--- begin ---

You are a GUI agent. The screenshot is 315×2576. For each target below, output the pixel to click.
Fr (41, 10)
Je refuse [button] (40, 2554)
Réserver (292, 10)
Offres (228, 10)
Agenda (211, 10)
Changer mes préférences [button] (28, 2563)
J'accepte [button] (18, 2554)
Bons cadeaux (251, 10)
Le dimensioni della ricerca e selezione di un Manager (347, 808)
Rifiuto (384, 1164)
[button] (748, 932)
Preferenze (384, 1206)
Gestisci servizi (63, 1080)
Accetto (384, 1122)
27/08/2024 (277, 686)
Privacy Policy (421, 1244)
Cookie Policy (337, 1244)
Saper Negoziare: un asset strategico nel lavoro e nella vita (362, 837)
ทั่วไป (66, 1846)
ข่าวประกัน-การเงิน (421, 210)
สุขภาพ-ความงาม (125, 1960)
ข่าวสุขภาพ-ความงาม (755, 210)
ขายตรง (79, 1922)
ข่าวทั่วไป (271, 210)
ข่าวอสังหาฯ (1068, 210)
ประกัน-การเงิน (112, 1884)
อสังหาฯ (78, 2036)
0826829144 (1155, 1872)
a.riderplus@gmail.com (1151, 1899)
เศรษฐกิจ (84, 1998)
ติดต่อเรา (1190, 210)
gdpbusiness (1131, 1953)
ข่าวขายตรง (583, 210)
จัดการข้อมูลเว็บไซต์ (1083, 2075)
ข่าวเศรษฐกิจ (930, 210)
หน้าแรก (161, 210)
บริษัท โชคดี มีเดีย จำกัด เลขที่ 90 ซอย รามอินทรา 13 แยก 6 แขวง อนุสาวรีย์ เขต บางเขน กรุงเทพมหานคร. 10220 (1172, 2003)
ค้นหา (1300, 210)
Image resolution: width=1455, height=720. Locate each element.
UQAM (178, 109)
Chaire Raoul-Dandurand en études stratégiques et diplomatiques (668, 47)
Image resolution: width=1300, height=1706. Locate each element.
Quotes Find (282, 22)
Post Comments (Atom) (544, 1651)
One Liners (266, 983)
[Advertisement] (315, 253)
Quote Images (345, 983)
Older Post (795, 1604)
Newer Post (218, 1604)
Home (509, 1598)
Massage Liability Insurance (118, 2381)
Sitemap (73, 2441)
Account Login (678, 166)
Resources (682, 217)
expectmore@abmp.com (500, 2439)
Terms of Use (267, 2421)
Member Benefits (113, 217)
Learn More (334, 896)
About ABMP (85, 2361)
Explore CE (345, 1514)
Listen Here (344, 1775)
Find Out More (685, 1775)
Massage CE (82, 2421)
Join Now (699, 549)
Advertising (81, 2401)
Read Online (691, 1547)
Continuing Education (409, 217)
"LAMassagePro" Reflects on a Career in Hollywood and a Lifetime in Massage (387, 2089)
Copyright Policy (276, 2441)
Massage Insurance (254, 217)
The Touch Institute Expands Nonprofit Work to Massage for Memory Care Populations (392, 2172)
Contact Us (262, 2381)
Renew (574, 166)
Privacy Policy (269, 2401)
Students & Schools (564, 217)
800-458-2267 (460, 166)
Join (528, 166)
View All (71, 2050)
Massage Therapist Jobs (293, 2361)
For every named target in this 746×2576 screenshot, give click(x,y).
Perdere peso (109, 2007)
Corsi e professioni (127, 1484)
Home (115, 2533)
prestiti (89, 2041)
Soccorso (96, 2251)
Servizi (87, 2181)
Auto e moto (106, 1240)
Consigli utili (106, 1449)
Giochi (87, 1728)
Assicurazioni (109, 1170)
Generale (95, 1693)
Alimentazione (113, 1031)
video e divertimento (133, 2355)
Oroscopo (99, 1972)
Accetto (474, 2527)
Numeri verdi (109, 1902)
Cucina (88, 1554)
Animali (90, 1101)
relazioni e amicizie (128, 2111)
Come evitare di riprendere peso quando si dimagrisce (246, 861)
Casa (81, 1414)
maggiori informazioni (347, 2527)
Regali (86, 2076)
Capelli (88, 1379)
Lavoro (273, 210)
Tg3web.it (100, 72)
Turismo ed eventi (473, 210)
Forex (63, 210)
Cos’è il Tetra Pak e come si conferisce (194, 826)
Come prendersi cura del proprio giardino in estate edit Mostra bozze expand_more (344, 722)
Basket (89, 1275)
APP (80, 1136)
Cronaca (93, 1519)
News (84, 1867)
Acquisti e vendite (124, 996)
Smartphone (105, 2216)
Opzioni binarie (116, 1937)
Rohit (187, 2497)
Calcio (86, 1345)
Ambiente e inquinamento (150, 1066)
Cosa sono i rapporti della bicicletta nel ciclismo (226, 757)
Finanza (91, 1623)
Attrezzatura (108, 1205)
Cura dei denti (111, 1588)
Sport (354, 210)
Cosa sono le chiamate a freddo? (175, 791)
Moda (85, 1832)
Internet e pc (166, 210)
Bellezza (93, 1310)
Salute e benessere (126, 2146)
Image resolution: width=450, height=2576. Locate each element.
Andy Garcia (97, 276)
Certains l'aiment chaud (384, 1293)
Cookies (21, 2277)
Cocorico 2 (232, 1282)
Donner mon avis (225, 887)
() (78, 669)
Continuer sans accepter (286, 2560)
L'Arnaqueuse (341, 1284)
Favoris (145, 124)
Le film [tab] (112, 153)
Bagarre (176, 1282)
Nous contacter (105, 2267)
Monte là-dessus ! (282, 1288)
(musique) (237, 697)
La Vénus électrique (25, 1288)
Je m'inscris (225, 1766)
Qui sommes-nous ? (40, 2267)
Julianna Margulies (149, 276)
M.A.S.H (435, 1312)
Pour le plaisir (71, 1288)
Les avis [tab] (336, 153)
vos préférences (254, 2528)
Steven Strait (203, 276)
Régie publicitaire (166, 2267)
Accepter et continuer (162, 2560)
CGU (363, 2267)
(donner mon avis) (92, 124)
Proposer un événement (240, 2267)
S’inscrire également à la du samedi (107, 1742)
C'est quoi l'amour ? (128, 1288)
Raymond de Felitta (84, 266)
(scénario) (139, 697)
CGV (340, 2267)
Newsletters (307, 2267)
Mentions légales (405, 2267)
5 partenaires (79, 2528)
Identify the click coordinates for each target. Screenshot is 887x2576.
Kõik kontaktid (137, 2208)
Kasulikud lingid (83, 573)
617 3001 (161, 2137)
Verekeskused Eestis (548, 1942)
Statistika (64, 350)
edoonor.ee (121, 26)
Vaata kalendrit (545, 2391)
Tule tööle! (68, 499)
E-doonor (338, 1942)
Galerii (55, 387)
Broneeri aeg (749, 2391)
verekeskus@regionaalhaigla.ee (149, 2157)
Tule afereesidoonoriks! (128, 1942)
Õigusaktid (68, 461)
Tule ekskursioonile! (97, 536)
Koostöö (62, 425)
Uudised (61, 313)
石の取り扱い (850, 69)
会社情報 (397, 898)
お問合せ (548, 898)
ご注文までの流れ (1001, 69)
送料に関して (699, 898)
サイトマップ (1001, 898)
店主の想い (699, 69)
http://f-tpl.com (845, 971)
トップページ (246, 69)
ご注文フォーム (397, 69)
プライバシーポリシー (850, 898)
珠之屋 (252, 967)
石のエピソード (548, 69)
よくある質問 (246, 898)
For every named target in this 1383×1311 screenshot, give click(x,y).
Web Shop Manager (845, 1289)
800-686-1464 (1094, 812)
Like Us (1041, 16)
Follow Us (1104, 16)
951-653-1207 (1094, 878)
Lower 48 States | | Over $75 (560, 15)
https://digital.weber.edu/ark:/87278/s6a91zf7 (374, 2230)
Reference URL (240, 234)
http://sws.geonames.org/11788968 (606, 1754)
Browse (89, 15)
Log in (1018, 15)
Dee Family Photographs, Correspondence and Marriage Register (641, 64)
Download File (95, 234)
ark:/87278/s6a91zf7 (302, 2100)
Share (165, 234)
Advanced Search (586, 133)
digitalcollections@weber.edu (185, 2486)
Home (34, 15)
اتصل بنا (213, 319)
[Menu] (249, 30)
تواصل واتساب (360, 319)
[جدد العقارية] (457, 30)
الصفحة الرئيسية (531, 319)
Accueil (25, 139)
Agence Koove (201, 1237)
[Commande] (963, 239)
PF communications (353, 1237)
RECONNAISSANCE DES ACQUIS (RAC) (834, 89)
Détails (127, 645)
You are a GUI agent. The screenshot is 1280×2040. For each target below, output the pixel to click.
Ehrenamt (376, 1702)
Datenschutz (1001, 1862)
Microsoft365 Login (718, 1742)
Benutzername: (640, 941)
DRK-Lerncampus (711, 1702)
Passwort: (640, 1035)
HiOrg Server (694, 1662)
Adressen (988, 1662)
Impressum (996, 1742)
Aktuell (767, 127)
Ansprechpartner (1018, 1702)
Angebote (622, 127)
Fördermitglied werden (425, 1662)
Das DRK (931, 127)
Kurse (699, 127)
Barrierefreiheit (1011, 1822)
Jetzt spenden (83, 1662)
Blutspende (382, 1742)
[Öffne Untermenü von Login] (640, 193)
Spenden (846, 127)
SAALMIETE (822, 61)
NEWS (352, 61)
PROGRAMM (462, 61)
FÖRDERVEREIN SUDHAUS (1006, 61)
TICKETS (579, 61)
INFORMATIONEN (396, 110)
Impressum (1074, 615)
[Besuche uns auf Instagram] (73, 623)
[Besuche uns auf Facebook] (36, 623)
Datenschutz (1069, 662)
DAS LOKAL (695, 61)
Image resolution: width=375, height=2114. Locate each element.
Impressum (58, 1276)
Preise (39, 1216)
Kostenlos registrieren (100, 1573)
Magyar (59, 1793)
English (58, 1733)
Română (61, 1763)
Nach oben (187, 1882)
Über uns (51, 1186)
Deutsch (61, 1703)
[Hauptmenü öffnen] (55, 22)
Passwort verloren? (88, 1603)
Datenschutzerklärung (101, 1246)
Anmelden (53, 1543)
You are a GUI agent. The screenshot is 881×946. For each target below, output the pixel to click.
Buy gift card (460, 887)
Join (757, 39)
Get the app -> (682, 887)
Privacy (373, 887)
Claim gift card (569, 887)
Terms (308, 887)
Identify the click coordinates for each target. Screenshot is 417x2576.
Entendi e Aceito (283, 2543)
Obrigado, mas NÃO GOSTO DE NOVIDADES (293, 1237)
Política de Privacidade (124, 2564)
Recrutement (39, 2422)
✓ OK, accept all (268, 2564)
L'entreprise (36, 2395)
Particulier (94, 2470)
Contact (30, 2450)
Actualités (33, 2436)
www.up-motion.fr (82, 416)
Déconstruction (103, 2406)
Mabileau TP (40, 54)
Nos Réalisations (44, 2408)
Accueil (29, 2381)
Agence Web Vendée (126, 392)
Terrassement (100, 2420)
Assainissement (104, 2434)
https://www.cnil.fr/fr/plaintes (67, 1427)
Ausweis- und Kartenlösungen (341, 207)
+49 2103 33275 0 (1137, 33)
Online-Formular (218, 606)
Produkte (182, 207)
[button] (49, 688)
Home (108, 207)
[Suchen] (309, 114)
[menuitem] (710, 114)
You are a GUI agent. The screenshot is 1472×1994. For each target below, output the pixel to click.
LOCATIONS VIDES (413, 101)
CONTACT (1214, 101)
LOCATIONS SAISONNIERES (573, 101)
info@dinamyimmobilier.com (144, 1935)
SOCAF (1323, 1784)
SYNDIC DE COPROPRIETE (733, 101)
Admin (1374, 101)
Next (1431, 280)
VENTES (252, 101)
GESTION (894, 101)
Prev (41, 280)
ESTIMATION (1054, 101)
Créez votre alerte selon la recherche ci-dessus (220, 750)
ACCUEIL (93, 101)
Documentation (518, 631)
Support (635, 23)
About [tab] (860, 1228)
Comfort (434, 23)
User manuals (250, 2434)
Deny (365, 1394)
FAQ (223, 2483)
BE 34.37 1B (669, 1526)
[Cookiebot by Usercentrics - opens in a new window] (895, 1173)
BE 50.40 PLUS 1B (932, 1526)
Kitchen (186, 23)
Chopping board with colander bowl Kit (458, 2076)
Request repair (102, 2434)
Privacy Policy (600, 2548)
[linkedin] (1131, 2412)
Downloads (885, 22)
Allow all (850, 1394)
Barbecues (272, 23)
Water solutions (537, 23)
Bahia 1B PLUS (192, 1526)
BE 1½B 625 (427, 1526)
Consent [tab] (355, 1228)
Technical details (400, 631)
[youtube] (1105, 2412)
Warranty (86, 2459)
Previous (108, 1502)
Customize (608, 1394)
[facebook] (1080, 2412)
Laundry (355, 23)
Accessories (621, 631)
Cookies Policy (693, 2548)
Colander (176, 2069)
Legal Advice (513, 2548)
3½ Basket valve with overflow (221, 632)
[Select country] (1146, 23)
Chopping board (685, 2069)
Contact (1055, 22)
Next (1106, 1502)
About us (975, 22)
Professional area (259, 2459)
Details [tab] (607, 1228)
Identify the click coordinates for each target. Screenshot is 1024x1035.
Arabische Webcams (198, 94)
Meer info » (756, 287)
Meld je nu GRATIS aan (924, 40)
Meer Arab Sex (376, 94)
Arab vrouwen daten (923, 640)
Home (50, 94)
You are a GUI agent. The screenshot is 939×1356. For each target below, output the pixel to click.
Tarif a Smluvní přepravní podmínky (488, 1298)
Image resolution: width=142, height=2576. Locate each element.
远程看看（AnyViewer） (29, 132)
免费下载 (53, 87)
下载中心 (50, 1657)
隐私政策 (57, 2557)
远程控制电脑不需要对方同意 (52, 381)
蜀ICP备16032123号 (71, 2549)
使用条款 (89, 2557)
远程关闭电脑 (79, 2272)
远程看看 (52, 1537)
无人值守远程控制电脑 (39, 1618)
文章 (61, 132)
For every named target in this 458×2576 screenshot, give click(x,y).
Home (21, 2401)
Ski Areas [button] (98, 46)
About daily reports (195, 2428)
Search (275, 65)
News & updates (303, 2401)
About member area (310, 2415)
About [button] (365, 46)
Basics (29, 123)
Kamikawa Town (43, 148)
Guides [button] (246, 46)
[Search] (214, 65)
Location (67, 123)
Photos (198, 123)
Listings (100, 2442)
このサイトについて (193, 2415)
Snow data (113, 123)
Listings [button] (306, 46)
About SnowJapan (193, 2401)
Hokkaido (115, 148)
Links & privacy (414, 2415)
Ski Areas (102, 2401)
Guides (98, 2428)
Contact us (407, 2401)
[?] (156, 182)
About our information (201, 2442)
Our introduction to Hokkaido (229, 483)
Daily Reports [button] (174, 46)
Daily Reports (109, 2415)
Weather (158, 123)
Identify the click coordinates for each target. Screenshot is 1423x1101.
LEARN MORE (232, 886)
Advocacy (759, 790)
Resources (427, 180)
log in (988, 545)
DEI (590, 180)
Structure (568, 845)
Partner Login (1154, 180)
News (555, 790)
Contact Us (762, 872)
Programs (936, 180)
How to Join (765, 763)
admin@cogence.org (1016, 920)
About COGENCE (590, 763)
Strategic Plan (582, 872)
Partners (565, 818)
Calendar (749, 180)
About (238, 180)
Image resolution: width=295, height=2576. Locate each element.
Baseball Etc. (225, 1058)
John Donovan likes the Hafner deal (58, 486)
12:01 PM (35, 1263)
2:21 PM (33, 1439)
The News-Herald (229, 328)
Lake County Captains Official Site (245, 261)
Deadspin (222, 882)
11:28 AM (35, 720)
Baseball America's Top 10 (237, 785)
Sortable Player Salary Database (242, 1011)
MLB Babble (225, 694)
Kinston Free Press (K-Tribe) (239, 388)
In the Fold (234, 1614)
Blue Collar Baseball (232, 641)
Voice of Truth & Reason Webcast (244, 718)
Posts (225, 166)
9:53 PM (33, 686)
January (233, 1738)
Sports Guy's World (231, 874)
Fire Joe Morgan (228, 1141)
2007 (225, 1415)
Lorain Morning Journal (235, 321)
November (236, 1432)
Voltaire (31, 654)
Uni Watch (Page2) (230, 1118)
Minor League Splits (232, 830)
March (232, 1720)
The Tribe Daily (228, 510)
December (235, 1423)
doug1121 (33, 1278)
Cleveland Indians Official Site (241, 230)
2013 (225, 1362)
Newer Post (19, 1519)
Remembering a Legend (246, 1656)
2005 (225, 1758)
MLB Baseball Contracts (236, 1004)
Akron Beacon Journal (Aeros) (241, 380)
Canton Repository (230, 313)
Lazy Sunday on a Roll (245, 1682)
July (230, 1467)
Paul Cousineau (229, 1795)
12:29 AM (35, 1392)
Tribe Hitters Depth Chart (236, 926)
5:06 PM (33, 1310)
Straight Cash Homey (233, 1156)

--- end ---

#### Task brief
Rewrite the records from the line with "(musique) (237, 697)" up to and including the line with "Log in (1018, 15)", keeping every line, even those without coordinates. Multiply each coordinate by 2.3 and round to a whole number, with halves rounded up, and leave all other numbers as they are.

#### Result of the task
(musique) (545, 1603)
La Vénus électrique (58, 2962)
Je m'inscris (518, 4062)
Qui sommes-nous ? (92, 5214)
Julianna Margulies (343, 635)
M.A.S.H (1001, 3018)
Pour le plaisir (163, 2962)
Les avis [tab] (773, 352)
vos préférences (584, 5814)
Steven Strait (467, 635)
Régie publicitaire (382, 5214)
Accepter et continuer (373, 5888)
CGU (835, 5214)
(donner mon avis) (212, 285)
Proposer un événement (552, 5214)
S’inscrire également à la du samedi (246, 4007)
C'est quoi l'amour ? (294, 2962)
Raymond de Felitta (193, 612)
(scénario) (320, 1603)
CGV (782, 5214)
Newsletters (706, 5214)
Mentions légales (932, 5214)
5 partenaires (182, 5814)
Identify the click coordinates for each target. Screenshot is 887x2576.
Kõik kontaktid (315, 5078)
Kasulikud lingid (191, 1318)
617 3001 (370, 4915)
Verekeskused Eestis (1260, 4467)
Statistika (147, 805)
edoonor.ee (278, 60)
Vaata kalendrit (1254, 5499)
Tule tööle! (156, 1148)
E-doonor (777, 4467)
Galerii (127, 890)
Broneeri aeg (1723, 5499)
verekeskus@regionaalhaigla.ee (343, 4961)
Tule afereesidoonoriks! (294, 4467)
Õigusaktid (156, 1060)
Tule ekskursioonile! (223, 1233)
Koostöö (143, 978)
Uudised (140, 720)
石の取り扱い (1955, 159)
会社情報 (913, 2065)
お問合せ (1260, 2065)
ご注文までの流れ (2302, 159)
送料に関して (1608, 2065)
サイトマップ (2302, 2065)
店主の想い (1608, 159)
http://f-tpl.com (1944, 2233)
トップページ (566, 159)
ご注文フォーム (913, 159)
プライバシーポリシー (1955, 2065)
珠之屋 (580, 2224)
石のエピソード (1260, 159)
よくある質問 (566, 2065)
For every named target in this 1383×1311 screenshot, give click(x,y).
Web Shop Manager (1944, 2965)
800-686-1464 (2516, 1868)
Like Us (2394, 37)
Follow Us (2539, 37)
951-653-1207 (2516, 2019)
Lower 48 States | | Over $75 (1288, 35)
https://digital.weber.edu/ark:/87278/s6a91zf7 (860, 5129)
Reference URL (552, 538)
http://sws.geonames.org/11788968 (1394, 4034)
Browse (205, 35)
Log in (2341, 35)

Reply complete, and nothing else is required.